══ DATA SHOWN ══

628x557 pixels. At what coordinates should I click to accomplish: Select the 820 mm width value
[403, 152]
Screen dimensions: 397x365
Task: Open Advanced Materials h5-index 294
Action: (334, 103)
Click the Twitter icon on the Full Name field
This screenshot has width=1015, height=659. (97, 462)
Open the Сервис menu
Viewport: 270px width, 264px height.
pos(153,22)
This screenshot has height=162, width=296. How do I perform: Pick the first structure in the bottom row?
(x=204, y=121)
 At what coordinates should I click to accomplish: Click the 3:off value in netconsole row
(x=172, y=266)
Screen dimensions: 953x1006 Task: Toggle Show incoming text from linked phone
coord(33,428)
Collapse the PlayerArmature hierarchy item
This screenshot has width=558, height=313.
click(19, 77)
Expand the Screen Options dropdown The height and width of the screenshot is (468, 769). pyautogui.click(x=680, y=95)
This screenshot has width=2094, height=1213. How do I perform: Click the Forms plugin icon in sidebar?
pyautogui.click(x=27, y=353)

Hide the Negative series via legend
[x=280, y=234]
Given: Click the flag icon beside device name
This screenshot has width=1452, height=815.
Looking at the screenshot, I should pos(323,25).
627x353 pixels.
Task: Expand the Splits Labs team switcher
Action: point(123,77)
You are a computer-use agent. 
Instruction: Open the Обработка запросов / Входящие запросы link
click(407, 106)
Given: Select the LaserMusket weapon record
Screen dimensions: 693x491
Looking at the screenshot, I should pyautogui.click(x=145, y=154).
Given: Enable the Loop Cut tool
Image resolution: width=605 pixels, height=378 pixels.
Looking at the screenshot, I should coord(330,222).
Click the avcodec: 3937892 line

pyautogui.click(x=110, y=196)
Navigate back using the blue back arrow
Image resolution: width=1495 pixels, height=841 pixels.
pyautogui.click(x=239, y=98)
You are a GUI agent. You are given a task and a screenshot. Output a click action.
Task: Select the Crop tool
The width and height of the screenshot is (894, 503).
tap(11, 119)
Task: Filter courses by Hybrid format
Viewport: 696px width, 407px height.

═══

◆ **YOUR OBJECTIVE**
Repeat the stretch from the line that contains "At what coordinates should I click to accomplish: Click" through the line that contains "[x=280, y=234]", word for word.

◆ **RESULT OF THIS EXERCISE**
 At what coordinates should I click to accomplish: Click the 3:off value in netconsole row
(x=172, y=266)
Screen dimensions: 953x1006 Task: Toggle Show incoming text from linked phone
coord(33,428)
Collapse the PlayerArmature hierarchy item
This screenshot has width=558, height=313.
click(19, 77)
Expand the Screen Options dropdown The height and width of the screenshot is (468, 769). pyautogui.click(x=680, y=95)
This screenshot has width=2094, height=1213. How do I perform: Click the Forms plugin icon in sidebar?
pyautogui.click(x=27, y=353)

Hide the Negative series via legend
[x=280, y=234]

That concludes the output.